Personally, I prefer aluminum tubing brake lines, or steel. Steel brake lines 
are very light weight and can usually be found at some auto supply stores and 
for sure at companies that make custom hydraulic hose lines. Lots of steel 
hydraulic lines are used on tractors and many different kinds of dirt working 
machinery. I guess anything can break eventually but after being involved in 
building Variezes, LongEzes and Defiant, monitoring the ezes for almost 30 
years, there has been many torn up eze types from a melted, cracked, come loose 
from fittings, and or broken aged plastic lines. After all of the problems I 
have heard about the plastic lines including aging and needing to be replaced 
at some point there is no way I would ever use any plastic lines for something 
as important as my brakes. I like doing something one time without thinking 
that I will have to replace sometime in the future. With plastic you will 
eventully have to replace if you keep your airplane long
 enough.The Ezes rely upon braking for steering and is critical to staying on 
the runway. Lose one of your lines due to one of the reasons listed above and 
you are in a mess which many in the past have been. I am not saying that using 
plastic lines is a major problem but it has been a problem.

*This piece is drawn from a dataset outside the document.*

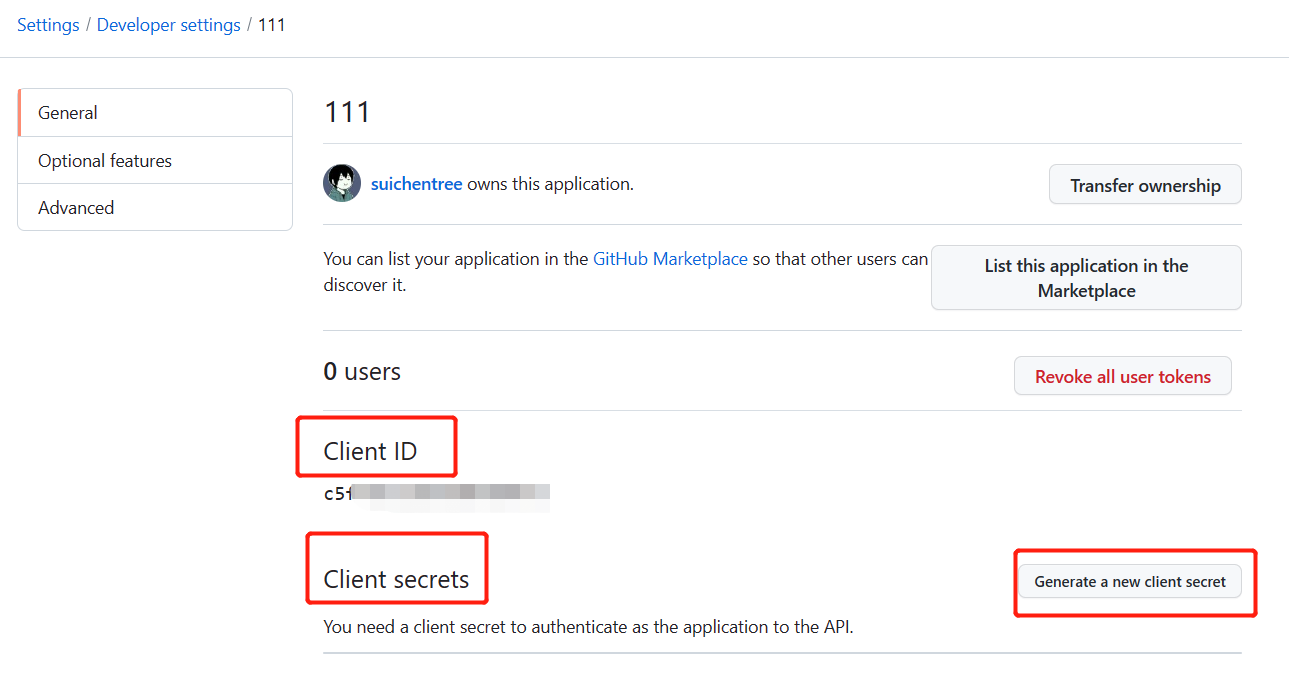Open Developer settings breadcrumb link
The image size is (1289, 700).
168,25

The Vans aircraft use aluminum brake lines or they used to when I helped my 
neighbor build his RV6A many years ago. I don't think I have ever heard of a RV 
breaking a brake line and they rely upon differential braking for steering as 
well.
Plastic lines are easy to install but so are metal lines.
Larry H.





Wait a minute.  I don't think that makes any sense!  What you meant was that 
plastic was the problem, I suspect, not that it was too big.  Mine are 
3/16", and work fine except for full throttle, which is certainly good 
enough to stand it on it's nose at any given time.  I'm not sure where I got 
the 3/16" sizing from, but it was somewhere from way back in past history. 
One thing I'll do differently on the next plane is install a plastic conduit 
that will allow easy brake line replacement, rather than clamping and 
floxing the tubing directly to the spar!